Whitehouse — whose own two children had elevated lead levels — sued on the state’s behalf in 1999. It ended in a hung jury and mistrial, and was followed by a second trial argued by Whitehouse’s successor. A jury found three companies liable: Sherwin-Williams, Millennium Holdings and NL Industries.
After the industry appealed, Rhode Island’s highest court recognized the long-term health consequences but dismissed the theory that a problem in homes and apartment buildings was a public nuisance for which paint companies were liable. The judges declared it landlords’ responsibility to keep homes safe.
Courts and state officials elsewhere scrapped lawsuits that sought to hold manufacturers responsible for the windfall of cash needed to repair hazardous housing stock.

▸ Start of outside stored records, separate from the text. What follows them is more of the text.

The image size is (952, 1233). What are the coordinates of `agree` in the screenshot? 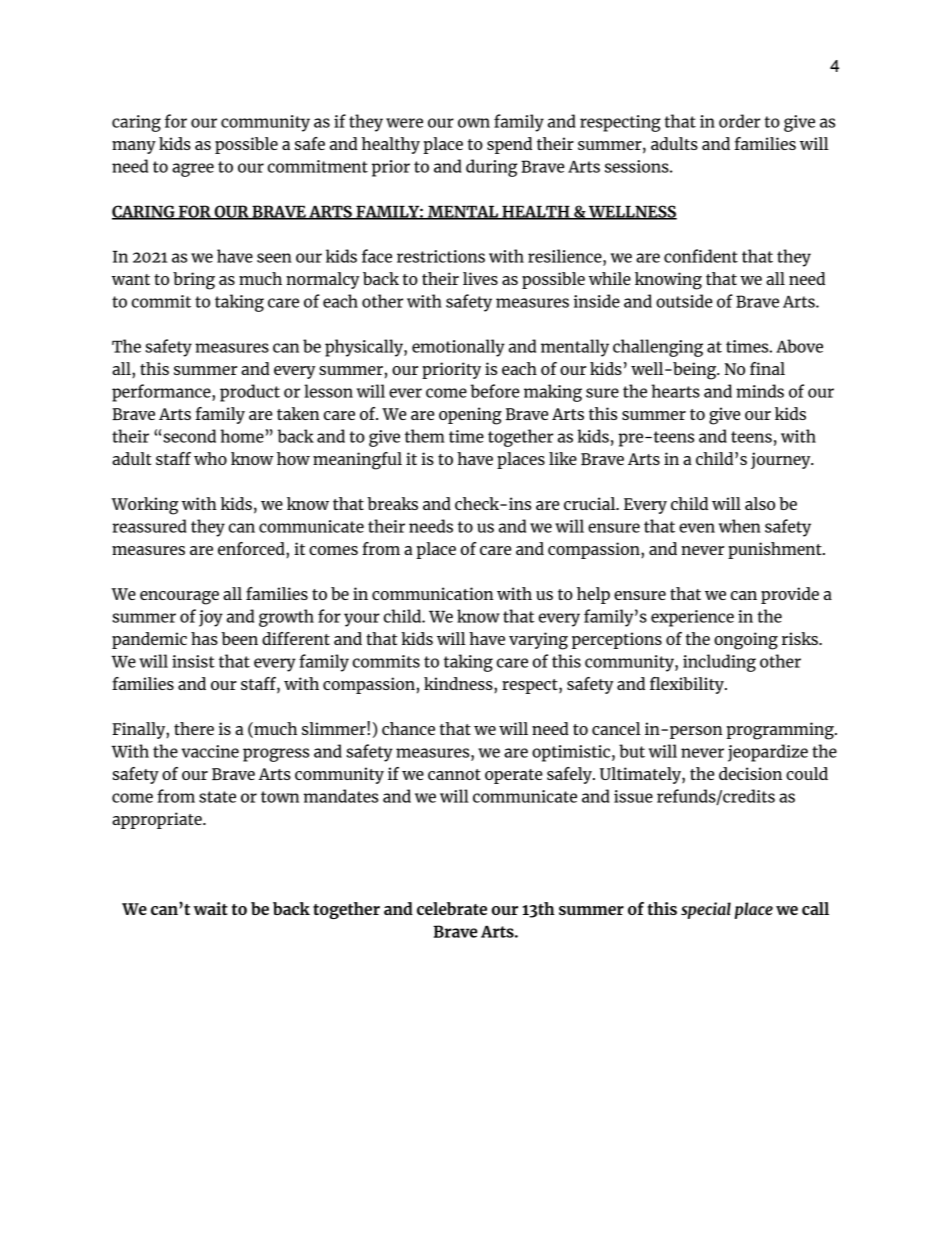 It's located at (193, 170).
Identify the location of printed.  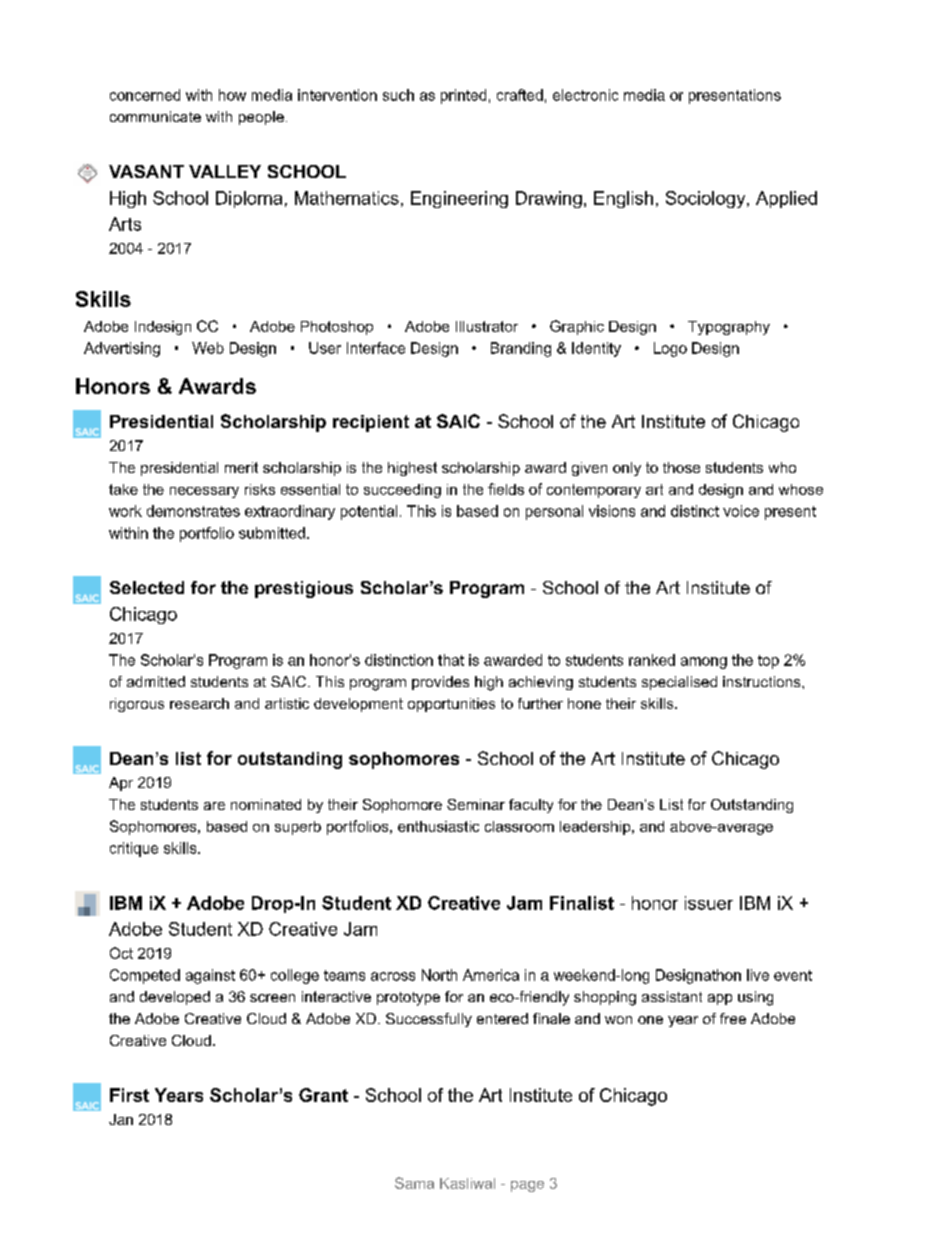
(463, 96).
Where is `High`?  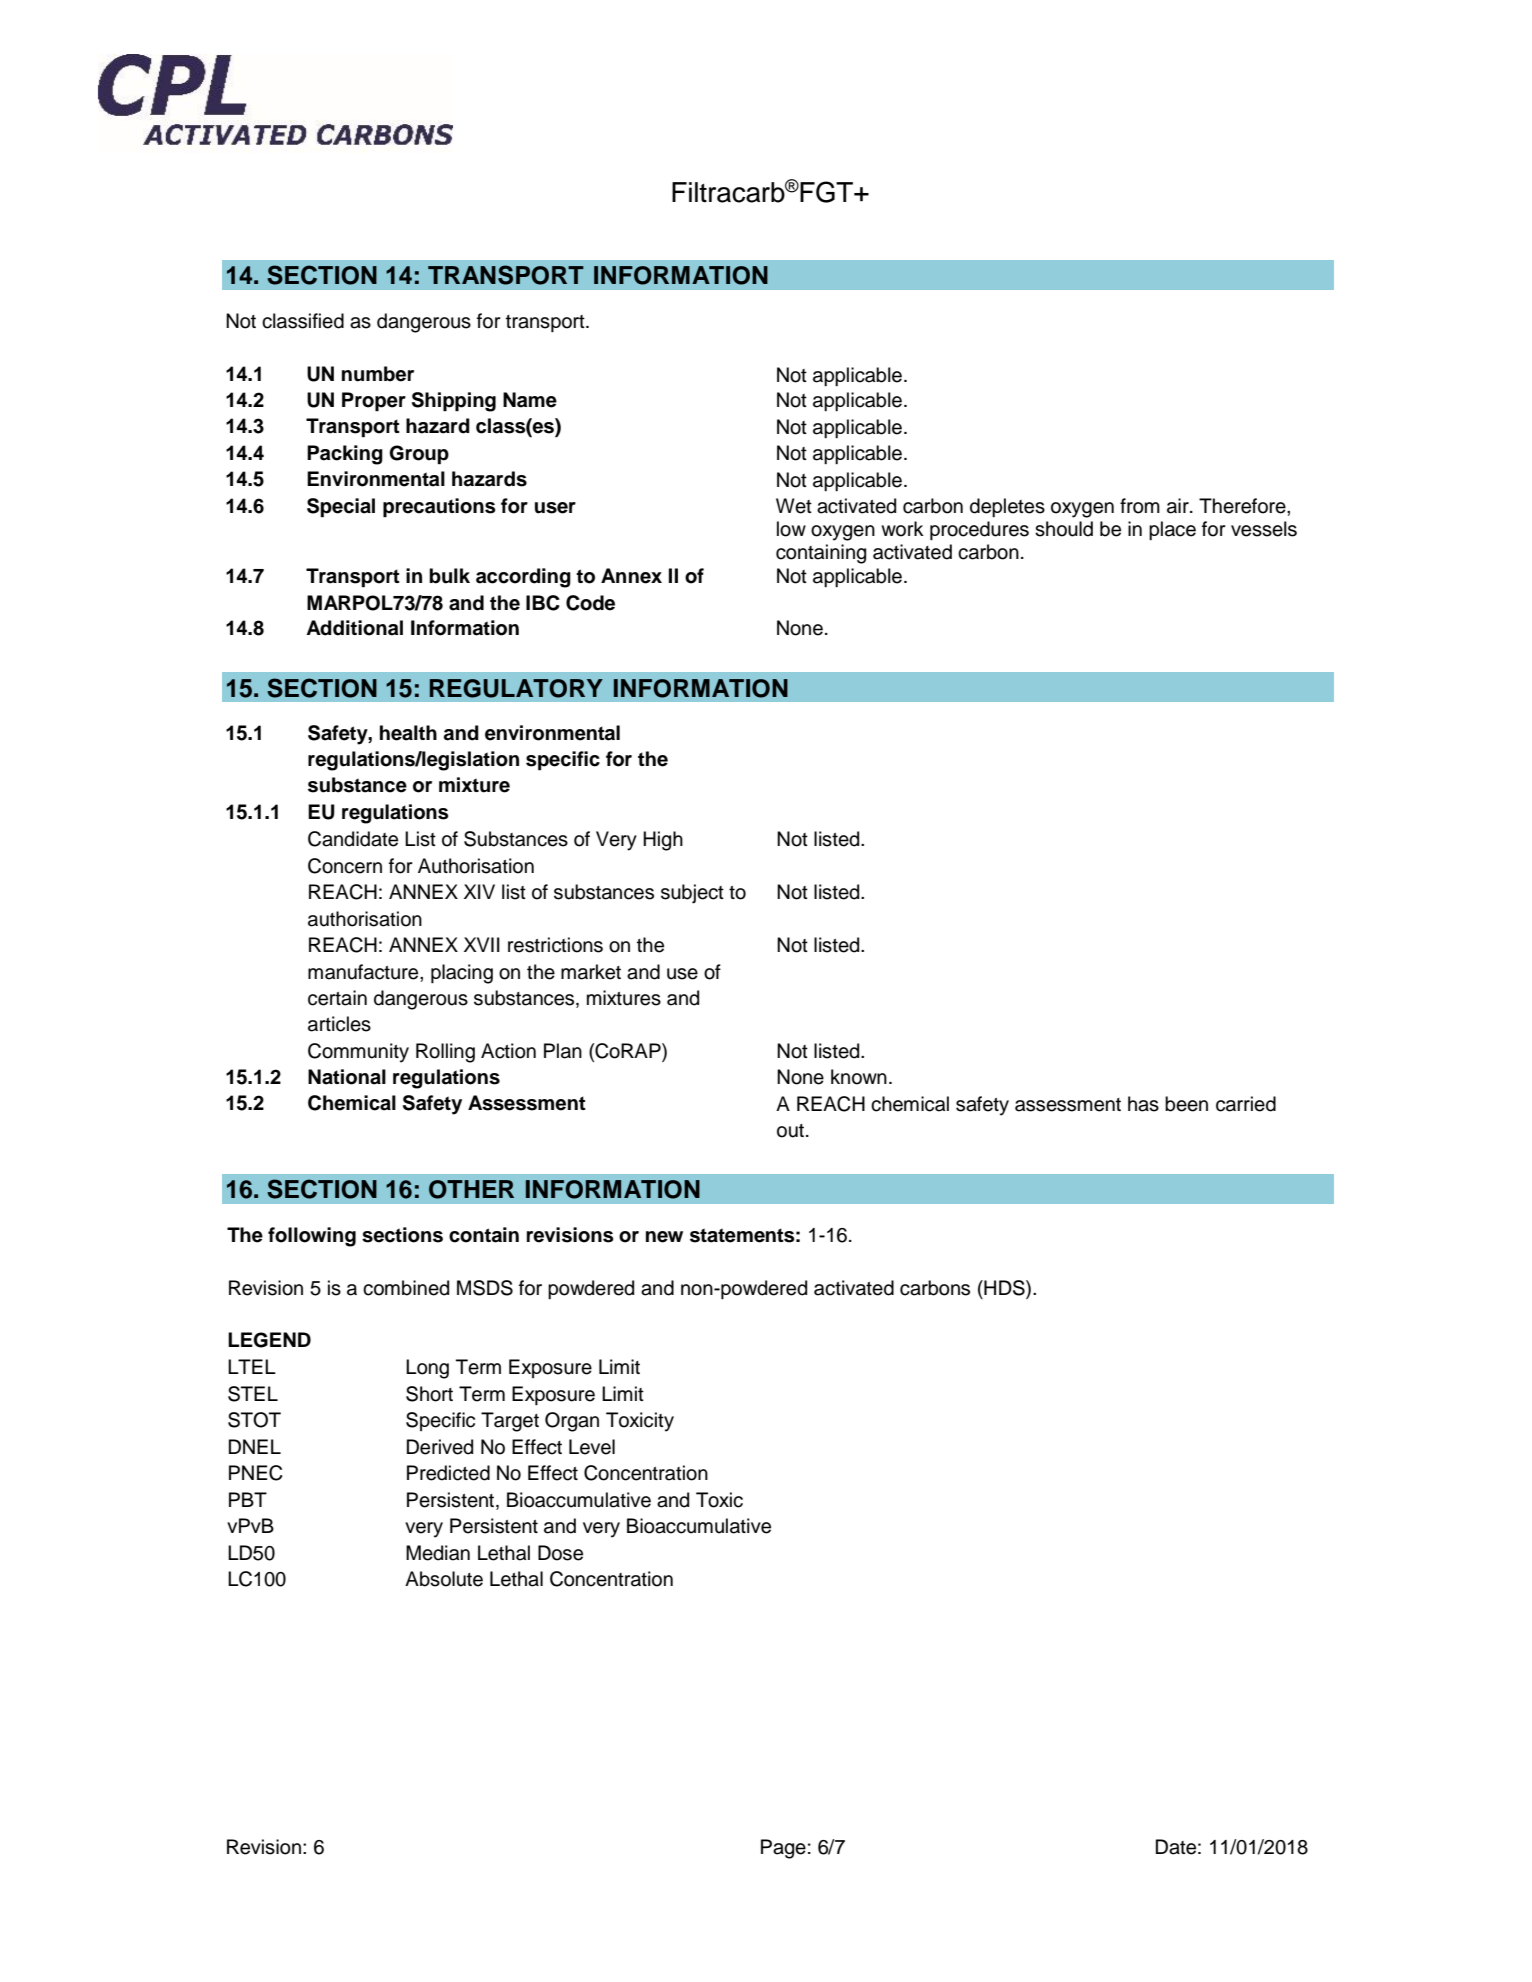
High is located at coordinates (663, 841).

Only in California, where 10 cities and counties are defending a $1.1 billion victory, could paint companies still be liable for the lead in pigments they sold decades ago. Plaintiffs there are working with the same firm, Motley Rice, that Rhode Island hired and before that took on the asbestos and tobacco industries.
A call Friday to NL Industries rang unanswered and an email went unreturned. Millennium Holdings has declared bankruptcy.
Dale Leibach, a spokesman for Sherwin-Williams, declined to comment but pointed to the website www.leadlawsuits.com, which describes California’s ruling as “the aberration” that unfairly holds companies liable for creating a durable product that was in high demand.
“This litigation by hindsight has failed nationwide,” the website says, calling attention to the outcome in Rhode Island.
Despite the loss, Rhode Island’s lawsuit was an “important and innovative piece of litigation” that “demonstrated that a lot of the paint companies knew what was going on. They knew there were hazards and they continued selling the product,” said Erik Olson, an attorney who directs the health program of the Natural Resources Defense Council, which was not involved in the litigation.
“It showed that there was a pretty reasonable argument that this was one way to get the resources to have their housing cleaned up,” Olson said, “that the companies that created the problem ought to have a hand in cleaning it up.”